ACTIVITY | Each line from the one that has "Click the Week 50 axis label" through the final line of the listing is to be written out exactly, and no other line is.

TASK MATERIAL |
BEGIN
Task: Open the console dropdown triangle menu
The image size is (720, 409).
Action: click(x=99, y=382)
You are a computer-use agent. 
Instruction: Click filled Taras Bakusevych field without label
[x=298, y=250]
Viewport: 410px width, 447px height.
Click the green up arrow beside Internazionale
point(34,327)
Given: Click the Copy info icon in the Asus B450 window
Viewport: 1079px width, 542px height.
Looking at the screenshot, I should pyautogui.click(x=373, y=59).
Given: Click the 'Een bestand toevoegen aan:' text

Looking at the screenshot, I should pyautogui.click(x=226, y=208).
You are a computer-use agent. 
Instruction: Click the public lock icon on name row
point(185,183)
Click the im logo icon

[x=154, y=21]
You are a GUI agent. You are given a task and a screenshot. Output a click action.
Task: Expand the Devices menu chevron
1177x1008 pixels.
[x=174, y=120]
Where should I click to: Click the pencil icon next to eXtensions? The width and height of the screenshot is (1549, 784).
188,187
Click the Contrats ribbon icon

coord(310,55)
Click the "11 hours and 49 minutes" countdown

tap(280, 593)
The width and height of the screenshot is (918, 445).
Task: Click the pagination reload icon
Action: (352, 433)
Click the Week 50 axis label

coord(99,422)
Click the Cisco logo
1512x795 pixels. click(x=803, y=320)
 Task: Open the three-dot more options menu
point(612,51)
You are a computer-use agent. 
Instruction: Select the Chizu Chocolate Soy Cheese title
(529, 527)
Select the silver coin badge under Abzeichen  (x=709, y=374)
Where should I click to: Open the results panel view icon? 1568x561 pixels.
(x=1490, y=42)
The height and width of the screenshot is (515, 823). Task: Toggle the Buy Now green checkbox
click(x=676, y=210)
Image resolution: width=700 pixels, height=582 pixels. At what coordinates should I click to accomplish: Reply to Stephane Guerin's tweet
END
EXERCISE RESULT |
Click the Week 50 axis label

coord(99,422)
Click the Cisco logo
1512x795 pixels. click(x=803, y=320)
 Task: Open the three-dot more options menu
point(612,51)
You are a computer-use agent. 
Instruction: Select the Chizu Chocolate Soy Cheese title
(529, 527)
Select the silver coin badge under Abzeichen  (x=709, y=374)
Where should I click to: Open the results panel view icon? 1568x561 pixels.
(x=1490, y=42)
The height and width of the screenshot is (515, 823). Task: Toggle the Buy Now green checkbox
click(x=676, y=210)
Image resolution: width=700 pixels, height=582 pixels. At what coordinates should I click to accomplish: Reply to Stephane Guerin's tweet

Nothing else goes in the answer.